Writing for Ad Agencies & Design Firms (Part 2)

I was overwhelmed by the response to Part 1 of my teleclass on writing for ad agencies and design firms. More than 2,200 people downloaded the recording or listened to it on my blog.

Part two is now available.

You can listen (or download) it using the player button below.

As a reminder, this is a recording of the original live teleclass I did a couple of years ago.

If you have any questions on this topic, please post them as a comment. I’ll reply!

Enjoy.

15 Comments

  1. I found Part I of the course very useful

    Thank you

    Roger Lipman

    Reply
    • Thanks Roger! I hope you enjoy part 2.

      Reply
  2. Hi Steve, Thanks for the helpful information. I was wondering about contacting ad agencies through email. Is that appropriate as a first contact or as a follow up? Typically, when I cold call and don’t reach the person I’m looking for, I leave a phone message and follow up with an email. Thanks, Elaine

    Reply
    • Hi Eliane. Email is fine. Just don’t send them a cut and paste form-letter email. Instead, send a personal message — just like your post is a personal message to me.

      Reply
  3. Thanks for all of the helpful information. You answered many of my questions. I am a technical writer and now I know how my services can be utilized by agencies.

    I am working on putting a few writing samples together for a marketing firm that hires technical writers six or seven times a year. Now I have a clear vision of what samples to send.

    I’m glad to hear that I can write original copy and also that there is a demand for rewriting client copy: writing articles, manuals or parts of manuals and reports are my specialties, with the outcome being simplicity, clarity and creativity.

    Thanks for all your ongoing help.
    Sincerely,
    Laureen James

    Reply
    • I’m glad you found the teleclass helpful, Laureen. Good luck with that technical communications firm!

      Reply
      • Hi: Just want to add my 2 Cents worth…:)

        In my experience, here, in Ottawa Canada, which is the high tech center of the country, I’ve found:

        1) The demand for technical writer, far exceeds that of copywriter, including high tech copywriters
        2) As an “in demand” writer, you would be in a strong negotiating position…

        So while it’s great to work with agencies, it’s also good to get direct clients…

        More work options that way…

        And, very important, not putting all your eggs in one basket.

        PLUS, I’ve found that agencies that know that you know how to market, and have other clients, treat you much better than if they think they are your only source of work…

        Don’t know if that helps, but you should know that you’re in a strong position here! 🙂

        Reply
        • Hi Chet,

          I agree. In the Ottawa area of Ontario, Canada, as well as the Kitchener-Waterloo area, there is a high demand for freelance technical writers. However, technical writing is a specialized skill; and not everyone has the knack for it. (Just as not everyone knows how to use a semi-colon correctly.)

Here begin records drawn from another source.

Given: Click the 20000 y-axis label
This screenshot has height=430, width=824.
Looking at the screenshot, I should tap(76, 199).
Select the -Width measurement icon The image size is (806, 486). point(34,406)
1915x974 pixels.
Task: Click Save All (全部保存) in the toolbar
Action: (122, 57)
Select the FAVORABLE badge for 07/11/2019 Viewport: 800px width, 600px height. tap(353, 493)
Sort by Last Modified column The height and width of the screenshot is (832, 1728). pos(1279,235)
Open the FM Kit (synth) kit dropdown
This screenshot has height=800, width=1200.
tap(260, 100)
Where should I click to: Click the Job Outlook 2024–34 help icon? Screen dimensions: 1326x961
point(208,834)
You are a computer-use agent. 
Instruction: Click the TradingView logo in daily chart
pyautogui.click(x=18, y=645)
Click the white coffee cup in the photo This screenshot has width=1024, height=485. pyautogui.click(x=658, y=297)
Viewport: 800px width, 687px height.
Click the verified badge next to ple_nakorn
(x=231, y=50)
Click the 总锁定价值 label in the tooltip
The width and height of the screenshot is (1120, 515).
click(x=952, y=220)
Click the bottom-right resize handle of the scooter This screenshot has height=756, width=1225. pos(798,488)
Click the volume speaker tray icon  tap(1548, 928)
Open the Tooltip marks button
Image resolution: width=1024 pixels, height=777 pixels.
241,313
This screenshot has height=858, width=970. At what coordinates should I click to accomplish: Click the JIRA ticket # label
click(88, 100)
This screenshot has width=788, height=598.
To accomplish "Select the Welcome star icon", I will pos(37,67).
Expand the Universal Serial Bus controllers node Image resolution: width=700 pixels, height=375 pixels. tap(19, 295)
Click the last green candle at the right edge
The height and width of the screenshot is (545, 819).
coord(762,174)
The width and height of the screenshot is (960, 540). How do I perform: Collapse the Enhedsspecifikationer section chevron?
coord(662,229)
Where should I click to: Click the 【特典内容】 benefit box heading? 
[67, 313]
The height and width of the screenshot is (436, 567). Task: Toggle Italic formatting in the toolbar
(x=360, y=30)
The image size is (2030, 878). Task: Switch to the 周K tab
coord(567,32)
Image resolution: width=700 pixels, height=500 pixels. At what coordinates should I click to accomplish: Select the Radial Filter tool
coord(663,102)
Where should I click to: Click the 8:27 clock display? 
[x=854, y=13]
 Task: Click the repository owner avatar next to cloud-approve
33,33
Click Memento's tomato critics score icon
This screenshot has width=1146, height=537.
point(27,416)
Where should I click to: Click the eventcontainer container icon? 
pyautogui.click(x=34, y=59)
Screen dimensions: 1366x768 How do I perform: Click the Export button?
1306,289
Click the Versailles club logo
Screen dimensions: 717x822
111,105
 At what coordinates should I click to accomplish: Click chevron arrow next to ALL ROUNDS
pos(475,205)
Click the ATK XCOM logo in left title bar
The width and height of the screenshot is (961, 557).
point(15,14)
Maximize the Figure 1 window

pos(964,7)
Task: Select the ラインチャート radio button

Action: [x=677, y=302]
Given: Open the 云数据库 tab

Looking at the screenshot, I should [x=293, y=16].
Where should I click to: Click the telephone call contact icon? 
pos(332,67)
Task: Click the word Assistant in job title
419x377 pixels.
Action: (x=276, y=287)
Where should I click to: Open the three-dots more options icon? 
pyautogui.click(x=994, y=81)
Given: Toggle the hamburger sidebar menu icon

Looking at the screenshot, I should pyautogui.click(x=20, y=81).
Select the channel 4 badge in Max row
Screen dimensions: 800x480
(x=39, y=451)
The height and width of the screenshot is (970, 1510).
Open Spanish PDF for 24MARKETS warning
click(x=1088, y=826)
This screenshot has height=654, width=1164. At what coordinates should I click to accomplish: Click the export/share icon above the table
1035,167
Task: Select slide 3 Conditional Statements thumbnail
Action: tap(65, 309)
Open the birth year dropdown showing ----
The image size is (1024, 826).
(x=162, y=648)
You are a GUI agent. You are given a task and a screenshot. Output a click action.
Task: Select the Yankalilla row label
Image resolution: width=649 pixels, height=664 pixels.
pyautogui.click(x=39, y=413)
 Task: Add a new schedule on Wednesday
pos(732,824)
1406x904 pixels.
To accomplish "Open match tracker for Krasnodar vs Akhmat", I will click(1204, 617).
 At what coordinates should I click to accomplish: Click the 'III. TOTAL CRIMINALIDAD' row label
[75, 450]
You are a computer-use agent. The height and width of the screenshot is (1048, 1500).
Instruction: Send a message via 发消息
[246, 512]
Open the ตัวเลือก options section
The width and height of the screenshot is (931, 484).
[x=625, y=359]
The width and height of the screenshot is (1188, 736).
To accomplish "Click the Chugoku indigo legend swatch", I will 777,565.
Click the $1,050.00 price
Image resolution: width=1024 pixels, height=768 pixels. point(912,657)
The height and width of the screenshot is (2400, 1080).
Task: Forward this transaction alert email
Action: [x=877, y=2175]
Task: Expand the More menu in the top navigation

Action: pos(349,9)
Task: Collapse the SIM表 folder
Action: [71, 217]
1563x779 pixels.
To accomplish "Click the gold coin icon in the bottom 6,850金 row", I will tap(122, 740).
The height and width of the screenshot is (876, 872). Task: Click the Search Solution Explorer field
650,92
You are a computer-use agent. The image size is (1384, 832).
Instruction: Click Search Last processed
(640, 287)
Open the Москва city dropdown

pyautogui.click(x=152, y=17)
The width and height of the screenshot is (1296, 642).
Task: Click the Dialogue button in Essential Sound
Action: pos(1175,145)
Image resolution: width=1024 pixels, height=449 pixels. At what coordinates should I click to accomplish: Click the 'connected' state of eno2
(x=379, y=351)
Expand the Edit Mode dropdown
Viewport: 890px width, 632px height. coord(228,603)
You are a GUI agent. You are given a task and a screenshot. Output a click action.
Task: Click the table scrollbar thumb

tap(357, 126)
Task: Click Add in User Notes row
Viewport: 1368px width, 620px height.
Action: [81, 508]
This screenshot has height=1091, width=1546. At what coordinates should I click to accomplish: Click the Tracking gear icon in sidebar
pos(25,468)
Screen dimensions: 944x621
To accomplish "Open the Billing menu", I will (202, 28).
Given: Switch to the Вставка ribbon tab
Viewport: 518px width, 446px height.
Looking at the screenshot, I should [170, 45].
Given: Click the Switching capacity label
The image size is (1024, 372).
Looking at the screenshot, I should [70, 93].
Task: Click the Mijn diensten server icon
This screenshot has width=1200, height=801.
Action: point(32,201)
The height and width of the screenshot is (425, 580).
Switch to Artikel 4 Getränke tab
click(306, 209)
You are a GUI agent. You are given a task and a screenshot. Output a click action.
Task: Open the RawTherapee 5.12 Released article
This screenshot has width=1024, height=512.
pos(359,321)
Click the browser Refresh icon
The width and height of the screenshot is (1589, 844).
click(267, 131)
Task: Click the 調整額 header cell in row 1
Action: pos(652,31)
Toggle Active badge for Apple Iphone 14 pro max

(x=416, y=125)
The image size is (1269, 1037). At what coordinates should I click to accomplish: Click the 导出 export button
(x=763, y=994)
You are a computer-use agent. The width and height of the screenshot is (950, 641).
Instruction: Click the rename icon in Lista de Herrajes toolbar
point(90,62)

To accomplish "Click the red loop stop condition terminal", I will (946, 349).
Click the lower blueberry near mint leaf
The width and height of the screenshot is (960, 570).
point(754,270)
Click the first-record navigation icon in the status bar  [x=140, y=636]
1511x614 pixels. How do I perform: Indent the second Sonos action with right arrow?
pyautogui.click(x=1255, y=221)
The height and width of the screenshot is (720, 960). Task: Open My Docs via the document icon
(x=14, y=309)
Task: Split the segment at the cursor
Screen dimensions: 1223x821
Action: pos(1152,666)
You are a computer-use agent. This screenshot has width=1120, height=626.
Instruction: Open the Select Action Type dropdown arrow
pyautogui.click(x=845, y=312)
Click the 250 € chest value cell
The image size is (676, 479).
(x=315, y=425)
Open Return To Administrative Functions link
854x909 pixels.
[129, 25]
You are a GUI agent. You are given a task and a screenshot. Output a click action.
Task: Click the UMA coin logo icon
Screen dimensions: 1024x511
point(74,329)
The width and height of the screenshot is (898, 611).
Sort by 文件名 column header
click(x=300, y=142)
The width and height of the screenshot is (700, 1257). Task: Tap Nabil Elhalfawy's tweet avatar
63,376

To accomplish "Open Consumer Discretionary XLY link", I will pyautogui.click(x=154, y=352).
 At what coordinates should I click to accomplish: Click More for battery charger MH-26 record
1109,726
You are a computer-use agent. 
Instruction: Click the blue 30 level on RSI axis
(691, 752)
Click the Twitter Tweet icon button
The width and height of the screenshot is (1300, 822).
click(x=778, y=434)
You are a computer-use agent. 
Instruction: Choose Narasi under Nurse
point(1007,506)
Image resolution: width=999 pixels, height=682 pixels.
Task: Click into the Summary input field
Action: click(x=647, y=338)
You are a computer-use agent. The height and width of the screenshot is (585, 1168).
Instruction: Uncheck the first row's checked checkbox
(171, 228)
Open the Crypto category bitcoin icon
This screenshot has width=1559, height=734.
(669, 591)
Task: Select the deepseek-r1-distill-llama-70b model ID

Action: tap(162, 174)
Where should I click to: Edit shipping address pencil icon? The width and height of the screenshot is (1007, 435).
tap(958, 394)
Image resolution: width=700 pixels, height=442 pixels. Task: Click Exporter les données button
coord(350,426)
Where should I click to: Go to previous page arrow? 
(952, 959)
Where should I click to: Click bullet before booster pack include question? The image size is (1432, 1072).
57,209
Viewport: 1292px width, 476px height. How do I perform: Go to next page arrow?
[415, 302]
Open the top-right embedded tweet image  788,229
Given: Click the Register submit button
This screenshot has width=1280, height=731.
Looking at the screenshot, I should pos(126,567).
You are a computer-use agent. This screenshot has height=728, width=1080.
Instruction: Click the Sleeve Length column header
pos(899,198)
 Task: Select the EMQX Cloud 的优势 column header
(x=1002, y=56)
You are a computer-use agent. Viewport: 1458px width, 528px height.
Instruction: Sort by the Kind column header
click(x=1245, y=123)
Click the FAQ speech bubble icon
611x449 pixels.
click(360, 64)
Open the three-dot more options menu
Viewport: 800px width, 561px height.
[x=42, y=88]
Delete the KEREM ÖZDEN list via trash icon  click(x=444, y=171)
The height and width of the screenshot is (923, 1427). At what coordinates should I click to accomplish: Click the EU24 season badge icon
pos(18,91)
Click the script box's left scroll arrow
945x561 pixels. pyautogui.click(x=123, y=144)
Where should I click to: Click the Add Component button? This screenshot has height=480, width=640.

          I also agree that working with clients directly is more advantagous for a number of reasons. In fact, direct clients are my preference.

          As for how agencies treat freelance writers… in my opinion, they tend NOT to treat us very well. I don’t know why. I can tell you story after story about how awful I’ve been treated by agency clients.

          Like any writers market, there are pros and cons working with ad agencies.

          Reply
  4. Steve,
    I have a question. When submitting writing samples how many should you submit with your letter of introduction? I have written everything from employee manuals to web copy and journalism pieces and so on.

    Cheers,
    Laureen

    Reply
    • My advice is to send a letter with an offer to have them REQUEST your samples. If you just send them cold your samples will likely end up in the trash. But if you invite prospects to request samples, those that do will be much more interested in reviewing your work and considering your services.

      Reply
  5. Hi Steve. Thanks so much for sharing this helpful information. Really appreciate it.

    Two questions:

    1. I specialize in writing specifically for retirement industry professionals, ie, financial firms that offer 401ks, IRAs and the like, and financial and wealth management advisors. Would my niche be applicable to agencies? I would presume this would be a case by case question, depending on the agency.

    2. Do you plan to offer the handbook you reference on the call to the “replay” audience? Sounds like a great resource!

    Thanks again. Been following your work for a long time.

    Reply
    • Hi Robyn,

      To answer your first question, yes, it would be on a case by case basis. You’d be looking for ad agencies that work with financial services clients. A quick review of an ad agency website will give you that information. (Agencies love to brag about the clients they have!)

      Steve

      Reply
  6. Hi Steve, and thanks again for this incredibly useful information.

    Question:

    Does it look bad to offer both copyediting and writing services to an agency?

    Thank you!
    Melissa

    Reply
    • Hi Melissa,

      I don’t see an issue in offering editing and writing services to an agency. In fact, getting both from the same sources would be an advantage to most agencies and design firms. It goes without saying, of course, that you must be VERY good at doing both.

      Reply
  7. Hi Steve,

    This has been so helpful. Thank you for making it available. Do you have any suggestions for where a new writer can learn how to write “on spec” documents? Do you discuss this in any of your books? Thanks!